The next year, continuing the development of their design and improving their skill as pilots, the brothers made 105 flights, the longest lasting more than 5 minutes. The following year, their best flight was of 38.9 km (24.2 mi), in 38 minutes 3 seconds. All these flights were in open country, the longest involving numerous turns, usually returning to near the starting point.

Not until 1906 did anyone else fly in a powered aeroplane. In that year short hops were made by a Hungarian, Trajan Vuia, living in Paris, and by Jacob Christian Ellehammer, in Denmark. The first officially witnessed flight in Europe was made in France, by Alberto Santos-Dumont of Brazil. His longest flight, on November 12, 1906, covered a distance of about 220 m (722 ft) in 22.5 seconds. The aeroplane, the 14-bis, was of his own design, made by the Voisin firm in Paris, and powered with a Levavasseur 40-hp Antoinette engine. The aeroplane resembled a large box kite, with a smaller box at the front end of a long, cloth-covered frame. The engine and propeller were at the rear, and the pilot stood in a basket just forward of the rear wing. Not until near the end of 1907 did anyone in Europe fly for 1 minute; Henri Farman did so in an aeroplane built by Voisin.

In great contrast were the flights of the Wright brothers. Orville, in the United States, demonstrated a Flyer for the Army Signal Corps at Fort Myer, Virginia, beginning on September 3, 1908. On September 9 he completed the world’s first flight of more than 1 hour and, also for the first time, carried a passenger, Lieutenant Frank P. Lahm, for a flight lasting 6 minutes 24 seconds. These demonstrations were interrupted on September 17, when the aeroplane crashed, injuring Orville and his passenger, Lieutenant Thomas E. Selfridge, who died hours later, the first person to be fatally injured in a powered aeroplane.

Wilbur, meanwhile, had gone to France in August 1908, and on December 31 of that year completed a flight of over 2 hours 20 minutes, demonstrating total control of his Flyer, turning gracefully, and climbing or descending at will. Having recovered from his injuries, and with Wilbur’s assistance, Orville resumed demonstrations for the Signal Corps in the following July and met their requirements by the end of the month. The aeroplane was purchased on August 2, becoming the first successful military aeroplane. It remained in active service for about two years and was then retired to the Smithsonian Institution, Washington, D.C., at which it is displayed today.

Although Horatio Phillips made a short, uncontrolled flight in 1907, the honour of being the first to fly in a powered aeroplane in Britain belongs to Samuel Cody, who flew his “British Army Aeroplane No. 1” at Farnborough, Hampshire, on October 16, 1908.

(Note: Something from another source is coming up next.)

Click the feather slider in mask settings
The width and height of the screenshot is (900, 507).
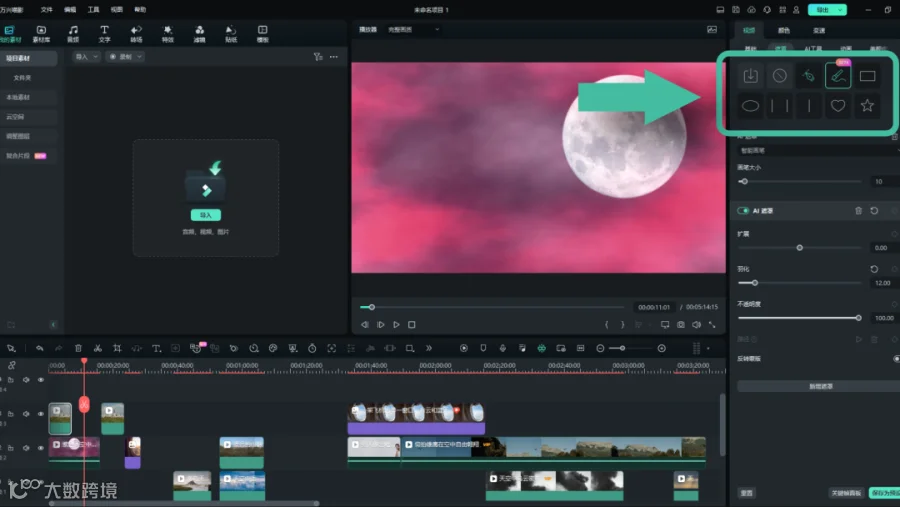799,283
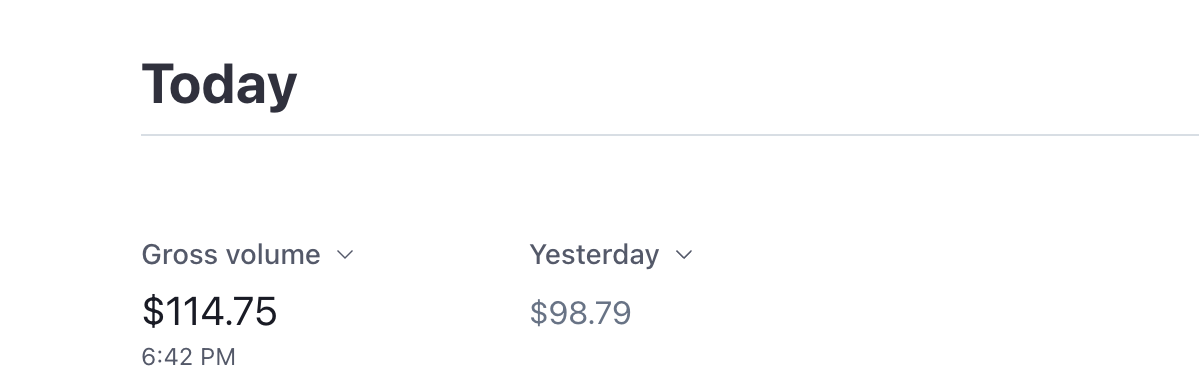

Prominent among American designers, makers, and pilots of aeroplanes was Glenn Hammond Curtiss, of Hammondsport, New York State. In May 1908 Curtiss flew alone in an aeroplane designed and built by a group known as the Aerial Experiment Association, organized by Alexander Graham Bell. Curtiss was one of the five members. In their third aeroplane, the June Bug, Curtiss, on July 4, 1908, covered a distance of 1,552 m (5,090 ft) in 1 minute 42.5 seconds, winning the first American award, the Scientific American Trophy, given for an aeroplane flight. In January 1911 he became the first American to develop and fly a seaplane, the first successful one having been made and flown by Henri Fabre in France on March 28, 1910.

The first flight of an aeroplane designed, built, and flown in Britain was by Alliott Verdon Roe, on July 23 1909. A pioneering aeroplane flight across the English Channel, from Calais to Dover, covering a distance of about 37 km (23 mi) in 35.5 minutes, was made on July 25, 1909, by the French engineer Louis Blériot, in a monoplane that he had designed and built.

In 1911 the first transcontinental flight across the United States, from New York to Long Beach, California, was completed by the American aviator Calbraith P. Rodgers. He left Sheepshead Bay, in Brooklyn, New York, on September 17, 1911, using a Wright machine, and landed at his destination on December 10, 1911, 84 days later. His actual flying time was 3 days, 10 hours, and 14 minutes.